February 24, 2013

Hampi Chronicles

By The Benign Maleficent In Travel 5 min read


Set in the picturesque backdrop of hills made of boulders [yes, huge boulders], Hampi basks in the glory of a dynasty that made up volumes in our cultural literature – The Vijayanagara Empire! I and my partner in crime [and other things] had been planning to travel to Hampi for a very long time, but as it turns out, time is of the essence when taking up a journey like this. Friends and foes alike had visited Hampi and had been mesmerized by its sheer beauty and archaeological worth. Finally, on 15 Feb 2013, we set out on this much awaited trip. Travelers are highly advised to get to know the story and the significance of this ancient seat of culture before undertaking a trip to Hampi.



The Vijayanagara Empire was ruled by several dynasties during the 1300s to 1600s; such as the Sangama Dynasty, the Saluva Dynasty, the Tuluva Dynasty and the Aravidu Dynasty. Kings and Emperors rose and fell, some remembered more than the others. At some points in my travel, I happened to fall upon pieces of their history at different monuments and monoliths. This revived my high school history lessons; which I so painfully tried not to remember! It is true when they say, ‘history does repeat’


Much like the other realms in Hindustan had flourished and fallen, the Vijayanagara Empire too faced its tough times from the northern invaders. The reign of the Sultans of Delhi; Alla-ud-din Khilji and Muhammad bin Tughluq; saw the defeat of many Hindu Kingdoms of the Deccan. However with the ascension of King Harihara I [Sangama Dynasty] to the throne, most regions falling south of the Tungabhadra River was taken back. His son Bukka Raya I carried on his father’s unfinished business and took control over more Deccan kingdoms from the invaders. The capital city of the Empire was moved to Hampi at this time; the original capital being located at Anegundi, lying on the other side of River Tungabhadra.

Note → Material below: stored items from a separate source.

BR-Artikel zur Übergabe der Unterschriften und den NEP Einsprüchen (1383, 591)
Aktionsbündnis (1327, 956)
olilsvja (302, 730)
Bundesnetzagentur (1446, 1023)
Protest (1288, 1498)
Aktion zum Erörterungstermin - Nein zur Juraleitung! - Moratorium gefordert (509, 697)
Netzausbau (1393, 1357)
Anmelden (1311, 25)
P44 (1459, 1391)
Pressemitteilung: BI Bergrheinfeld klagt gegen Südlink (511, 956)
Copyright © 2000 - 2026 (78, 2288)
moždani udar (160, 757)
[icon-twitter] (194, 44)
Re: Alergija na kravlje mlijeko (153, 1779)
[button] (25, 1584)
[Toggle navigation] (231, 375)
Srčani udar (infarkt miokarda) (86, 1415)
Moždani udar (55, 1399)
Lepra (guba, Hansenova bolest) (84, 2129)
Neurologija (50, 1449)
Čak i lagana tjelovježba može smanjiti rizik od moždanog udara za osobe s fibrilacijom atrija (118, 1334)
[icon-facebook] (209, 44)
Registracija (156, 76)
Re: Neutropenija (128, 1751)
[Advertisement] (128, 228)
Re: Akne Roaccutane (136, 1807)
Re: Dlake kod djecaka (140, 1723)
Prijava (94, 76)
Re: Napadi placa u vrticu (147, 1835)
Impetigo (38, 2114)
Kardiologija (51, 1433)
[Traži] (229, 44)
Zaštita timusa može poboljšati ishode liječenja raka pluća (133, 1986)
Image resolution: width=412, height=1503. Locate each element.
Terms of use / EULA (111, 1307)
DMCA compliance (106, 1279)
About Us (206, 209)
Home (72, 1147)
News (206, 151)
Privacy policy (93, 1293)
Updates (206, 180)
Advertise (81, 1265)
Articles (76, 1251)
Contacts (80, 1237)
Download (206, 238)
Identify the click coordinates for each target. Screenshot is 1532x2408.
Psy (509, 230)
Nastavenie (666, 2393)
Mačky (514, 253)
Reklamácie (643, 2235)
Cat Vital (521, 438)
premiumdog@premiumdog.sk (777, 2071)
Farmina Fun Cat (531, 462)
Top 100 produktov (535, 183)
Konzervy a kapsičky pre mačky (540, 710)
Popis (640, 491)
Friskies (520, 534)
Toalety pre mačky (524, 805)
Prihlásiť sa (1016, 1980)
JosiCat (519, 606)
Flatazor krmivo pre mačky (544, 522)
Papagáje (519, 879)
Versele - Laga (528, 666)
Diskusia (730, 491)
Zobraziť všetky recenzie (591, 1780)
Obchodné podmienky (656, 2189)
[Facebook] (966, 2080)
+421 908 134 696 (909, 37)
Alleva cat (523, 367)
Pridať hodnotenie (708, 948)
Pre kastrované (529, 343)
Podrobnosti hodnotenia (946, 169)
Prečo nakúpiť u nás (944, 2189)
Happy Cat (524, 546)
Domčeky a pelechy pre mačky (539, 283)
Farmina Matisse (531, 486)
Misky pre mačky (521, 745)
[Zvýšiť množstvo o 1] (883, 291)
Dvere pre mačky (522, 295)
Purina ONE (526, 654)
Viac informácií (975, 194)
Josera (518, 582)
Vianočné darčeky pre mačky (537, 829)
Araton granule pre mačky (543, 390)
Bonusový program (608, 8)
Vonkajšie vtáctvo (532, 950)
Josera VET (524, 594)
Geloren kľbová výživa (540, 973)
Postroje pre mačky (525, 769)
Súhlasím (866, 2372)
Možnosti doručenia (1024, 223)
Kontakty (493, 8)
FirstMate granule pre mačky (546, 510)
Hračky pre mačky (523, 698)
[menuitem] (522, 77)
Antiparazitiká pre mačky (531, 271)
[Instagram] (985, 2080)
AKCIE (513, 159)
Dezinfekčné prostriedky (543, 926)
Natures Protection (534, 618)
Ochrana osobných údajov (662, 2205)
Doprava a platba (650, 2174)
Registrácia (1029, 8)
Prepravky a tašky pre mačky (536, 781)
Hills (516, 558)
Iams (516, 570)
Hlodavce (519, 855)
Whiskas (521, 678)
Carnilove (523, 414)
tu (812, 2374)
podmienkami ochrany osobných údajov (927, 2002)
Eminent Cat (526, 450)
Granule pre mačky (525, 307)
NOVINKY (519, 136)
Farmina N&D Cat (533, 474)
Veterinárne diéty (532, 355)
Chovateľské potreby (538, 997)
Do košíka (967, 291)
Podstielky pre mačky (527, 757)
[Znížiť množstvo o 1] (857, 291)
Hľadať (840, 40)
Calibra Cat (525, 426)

This prowess to assert their freedom in their lands ran through the majestic blood, for Harihaha II, son of Bukka Raya I, went forth to bring about the whole of South India under the Vijayanagara Empire. It would also explain the advanced structural techniques used in their buildings, which emanates intellectual excellence and an innate sense of oneness between the Royals and their Subjects.


Deva Raya I, the next to throne, came out even more successful by annexing the Gajapti Kingdom of Odisha. The most triumphant of the Vijayanagara Kings yet was the next King to ascend to the throne – Deva Raya II [a.k.a Gajabetekara] He was bane to several feudal lords from the South. He even emerged victorious in a Lanka invasion [haven’t we heard that before!] and became overlord to the kings of Pegu [currently Bago in Burma] and Tanasserim [now Tanintharyi Region in Burma]


As happens in most stories, the good times turn bad at some point. For the Vijayanagara Kingdom, this was it, that point of low. The Kingdom fell into decline towards the late 15th century and seeking an opportunity, the feudal lords also came into power in several regions of the realm.


However, these adversities were cut short, to be continued at a later time. It was time now for the champion king of all – Krishna Deva Raya [Tuluva Dynasty]. Under Krishna Deva Raya’s rule, the Vijayanagara Kingdom saw its peak, having secured South India, the Deccan Sultanates and even Kalinga [once home to Ashoka the Great!]. The structural heritage of Hampi was mostly developed in this era of King Krishna Deva Raya [way to go!!].


Krishna Deva Raya ruled for about twenty years and on his demise, his brothers took over the kingdom. Here the story becomes slightly murky. Even though the real Kings were Krishna Deva Raya’s brothers – Achyutha Raya and Sadashiva Raya, it has been contemplated that the real power lay within the hands of Aliya Rama Raya, KD Raya’s son-in-law. His under the table friendship with the Deccan Sultanates has also been conspired. More or less a twisted TV serial plot, Aliya Rama Raya was captured in the Battle of Tallikota [1565] and killed. The Kingdom plunged into disorder and this time, the decline had come to stay.


What better time than this to confirm the downfall of one of the greatest empires India had ever seen. The oppressors of the Kingdom, the Deccan Sultanates, ran the Kingdom over, plundered anything and everything of significance. Thus giving Hampi a complete makeover from Royal Capital City to City of Ruins! The last one standing after this was Tirumala Deva Raya [brother to Aliya Rama Raya] skipped town to Penukonda [AP] with 1500 elephant loads of treasure!


Though trade continued in small measures, the Empire was split and conquered by feudal lords and neighboring kingdoms, even coming under Tipu Sultan, till his death. However, it was brought under the British Raj in 1799, finally becoming part of Independent India on that fateful day in 1947!